Bolivia cuenta en su haber con un nuevo mártir revolucionario con la cara de El Che en su casco de minero: Carlos Orlando Gutiérrez Luna. La dictadura no podía irse así nomás. Las dictaduras nunca aceptan sus derrotas y siempre saben donde golpear para hacer más daño.

Este asesinato era la crónica de una muerte anunciada. Carlos y su familia estaban siendo amenazados demasiadas veces pero igual no se escondió. La semana pasada le dieron una paliza en un bar de La Paz y tras una semana luchando por su vida no pudo superar las heridas que la cobarde patota le produjo muy conscientemente en la cabeza con intención letal.

Desde niño, Carlos, supo lo que era bajar al socavón en las minas de Colquiri, provincia de Inquisivi –departamento de La Paz-. Quince años arrancando estaño y zinc forjaron a este dirigente de oratoria afilada que sabía llegar a lo más profundo de sus compañeros mineros como al resto del pueblo trabajador. Tuvieron que apagar su fuego para que no siguiera encendiendo la esperanza de la revolución. El dijo con orgullo de clase el mismo día de la enorme victoria en las urnas: “Este triunfo lo vivo con conciencia de pueblo, porque con el pueblo no se juega, cuando el pueblo ve afectados sus intereses colectivos, sobre todo los de una Bolivia para las futuras generaciones, sale a las calles. Solo nosotros podíamos hablar de revolución, tanto en las calles como en las urnas. Les hemos dado un sopapo, un revés. Hemos votado contra la discrminación, contra la prepotencia, porque han lastimado a lo más profundo de los bolivianos, nuestra pollera, nuestra Wiphala, la Pachamama, nuestras tradiciones ancestrales”

En una entrevista que le hizo el periodista Gustavo Veiga a mediados de julio pasado, explicó: “Si hablamos de los mineros estamos hablando de la historia de Bolivia. Si hablamos de la creación de la gloriosa Federación Sindical de Trabajadores Mineros de Bolivia es la columna vertebral de la COB. Nosotros nos consideramos punta de lanza en la lucha. Por eso lastimosamente tenemos muchos mártires y es lo que nuestros antepasados nos han enseñado, nuestro legado. Nos han dejado ese principio único de lucha para no ser más oprimidos por gobiernos neoliberales y capitalistas”.

El asesinato de Carlos Orlando nos plantea que la derecha ha sido derrotada electoralmente pero sigue y seguirá actuando.
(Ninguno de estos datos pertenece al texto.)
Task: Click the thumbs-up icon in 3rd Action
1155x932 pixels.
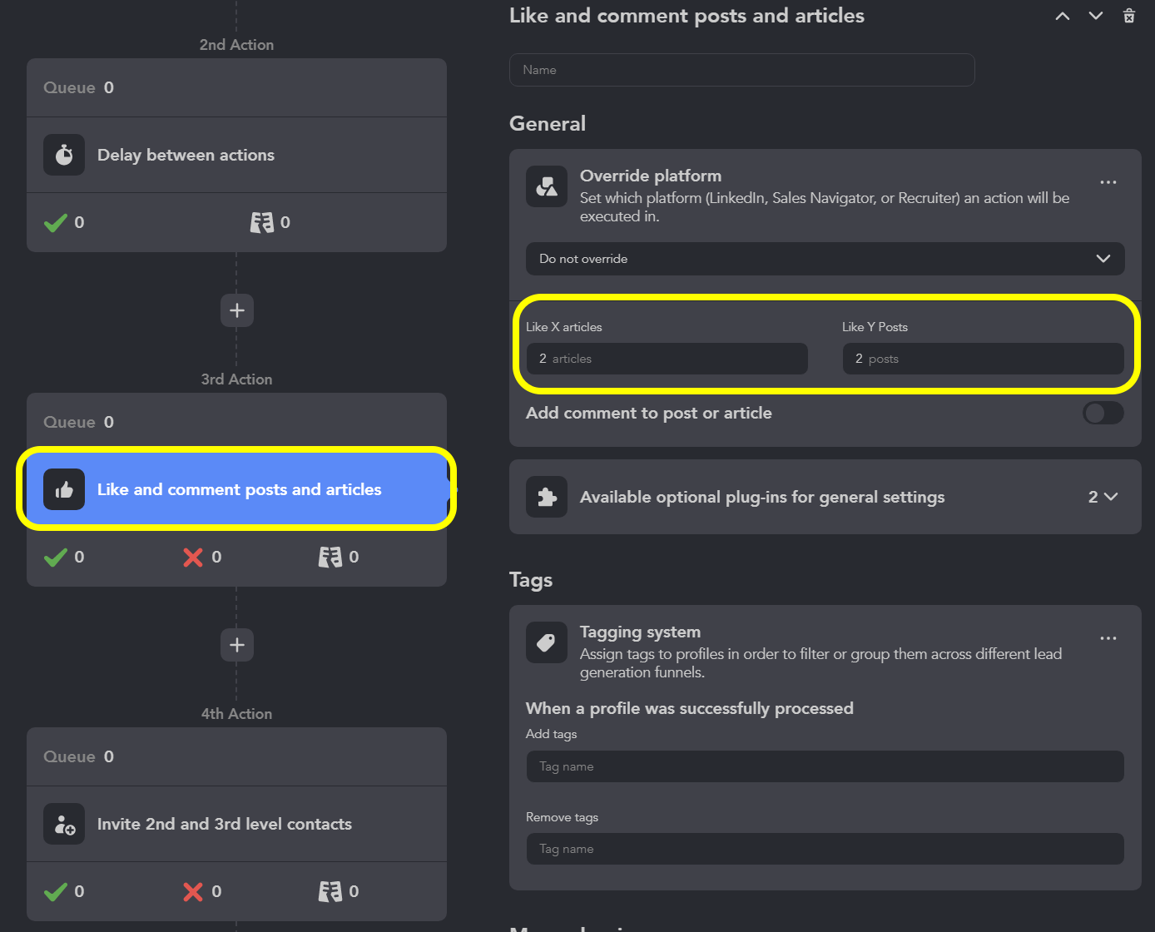Action: (64, 489)
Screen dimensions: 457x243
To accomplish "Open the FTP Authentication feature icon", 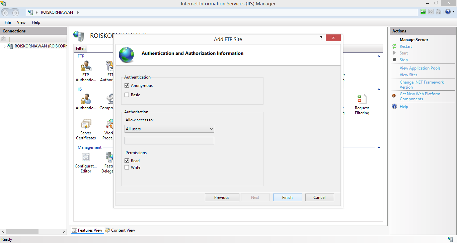I will pyautogui.click(x=86, y=69).

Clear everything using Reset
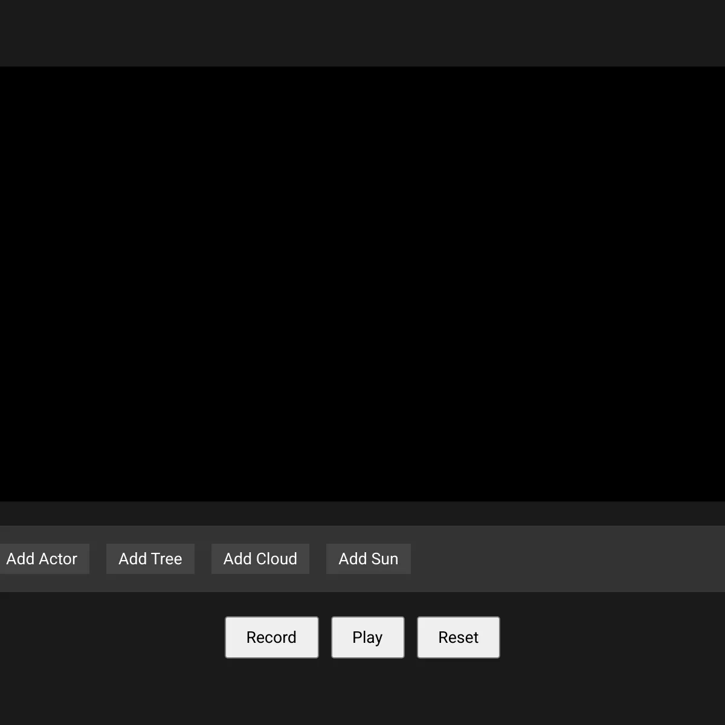[458, 637]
El MAS y todas las organizaciones obreras y campesinas, feministas y juveniles, van a tener que aprender a defenderse de los matones que nunca van a faltar para evitar que esta victoria electoral se convierta en nuevas conquistas, nuevos derechos que avancen hacia el socialismo.

¡Compañero Carlos Orlando: Hasta la Victoria Siempre!